Being last year’s champion of The Masters golf tournament may be one of the toughest jobs in sports. It’s difficult because last year’s champion places the green jacket (the coveted prize one receives for winning The Masters) on the new champion, the player who wins this year.
Today, this act was even more difficult than normal. This is because Jordan Spieth, last year’s champion, was also leading the 2016 Masters after 65 holes, with just seven holes to play. On the 12th hole today, Spieth shot a 7 on a par-3. These four strokes sent Spieth reeling, and he could never recover. In the end, he finished tied for second place.
So after the tournament, Spieth had to put the green jacket on Danny Willett, the new champion. Spieth was visibly upset over the way his string of 7 consecutive rounds in the lead of The Masters (he won last year’s tournament and led through the first 3 1/2 rounds this year) came to an end. Yet he mustered up the courage, sportsmanship, professionalism, and strength to put the jacket on Willett.
Today was a good reminder that things won’t always go our way. In fact, sometimes they’ll go horribly wrong. As leaders, these times give us the opportunity to model tremendous leadership behaviors. When we model courage, sportsmanship, professionalism, and strength in these challenging times, it gives our team members the motivation and encouragement to respond similarly to difficult situations.

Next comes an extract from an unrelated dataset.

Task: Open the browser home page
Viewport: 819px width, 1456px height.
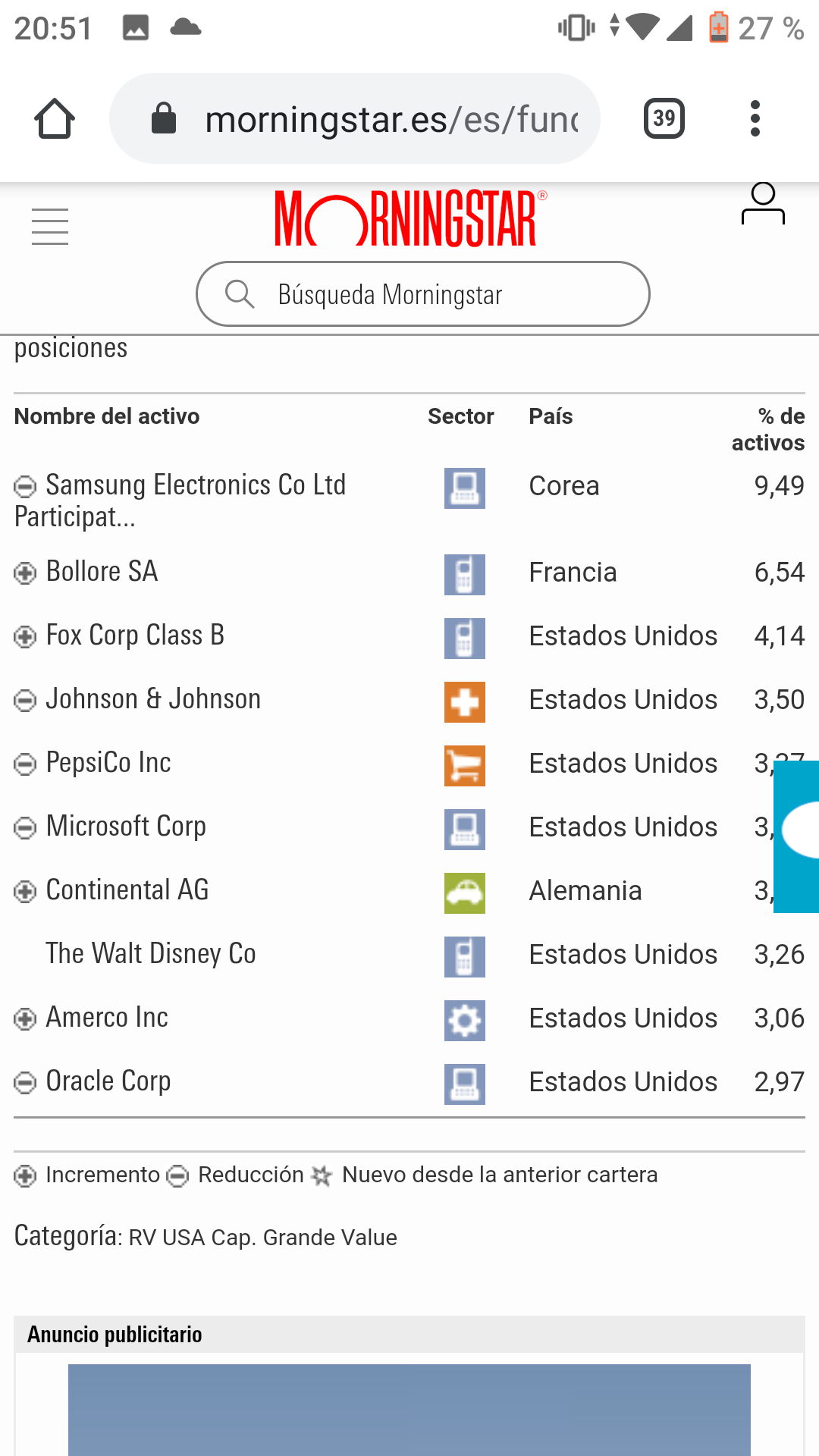Action: coord(55,119)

I know it was a difficult day for Jordan Spieth. But we can certainly learn about dignity and respect by watching how he responded to this challenge. I am sure Spieth will learn from today’s difficult final seven holes, and he will use the lessons to make him even better than he is now. You can learn from Jordan Spieth as well. Model courage, dignity, and sportsmanship for your team members, and they will grow stronger as a team, especially when they face great adversity.